## PROBLEM
Find each line in the records below that contains the string "width", matching case exactly, and copy those lines out in full.

## GIVEN RECORDS
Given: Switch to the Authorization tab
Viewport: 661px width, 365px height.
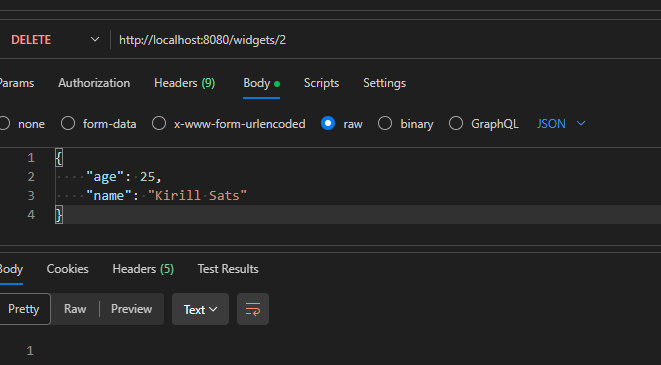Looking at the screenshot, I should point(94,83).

--

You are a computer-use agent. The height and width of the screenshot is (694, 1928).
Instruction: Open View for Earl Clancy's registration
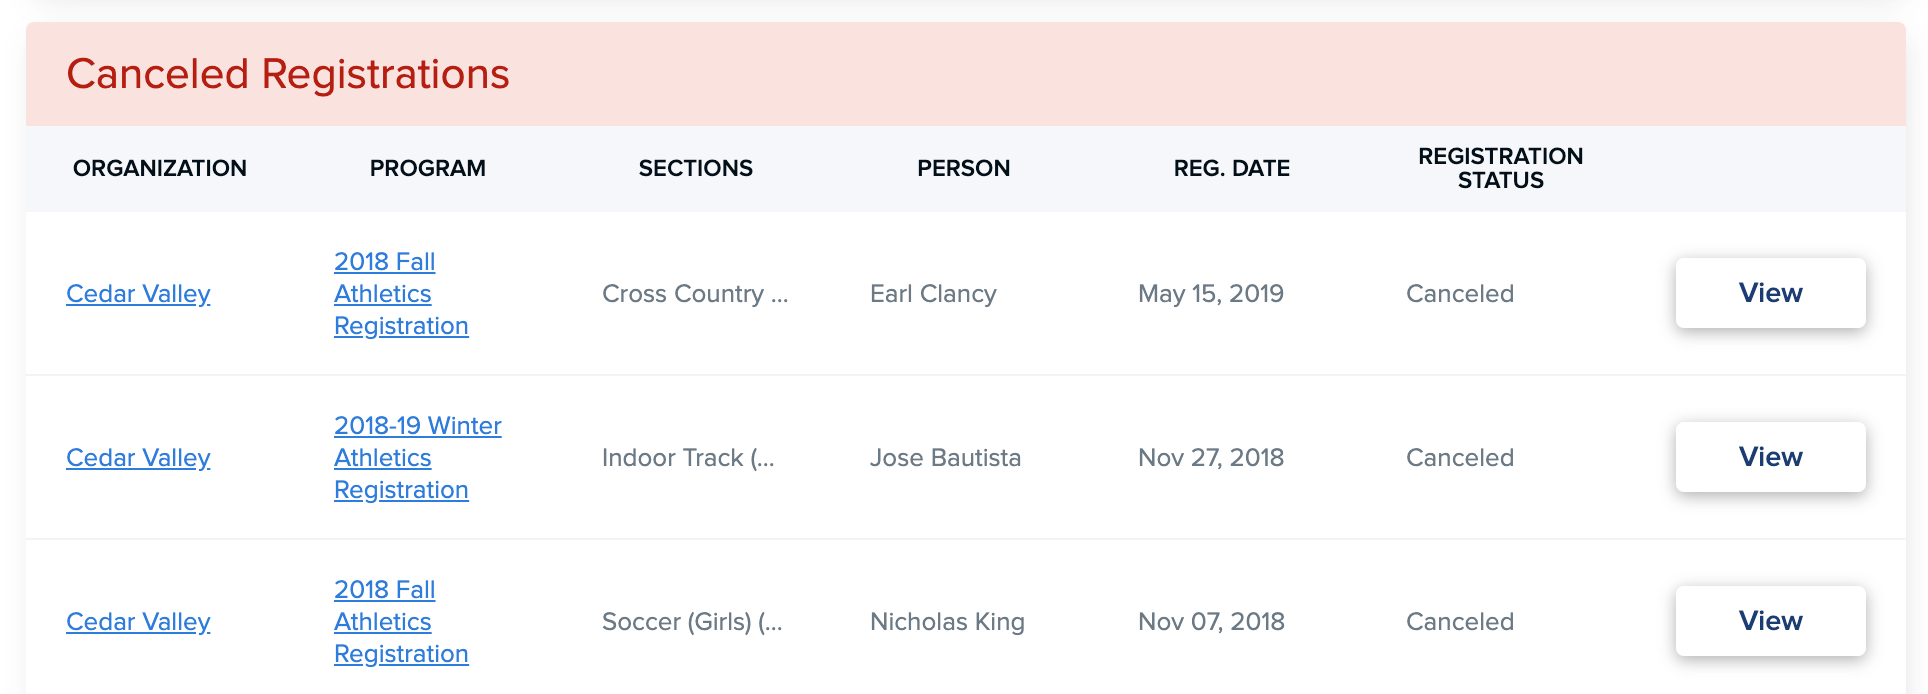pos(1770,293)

## OUTPUT BELOW
Viewport: 661px width, 365px height.
You are a computer-use agent. The height and width of the screenshot is (694, 1928).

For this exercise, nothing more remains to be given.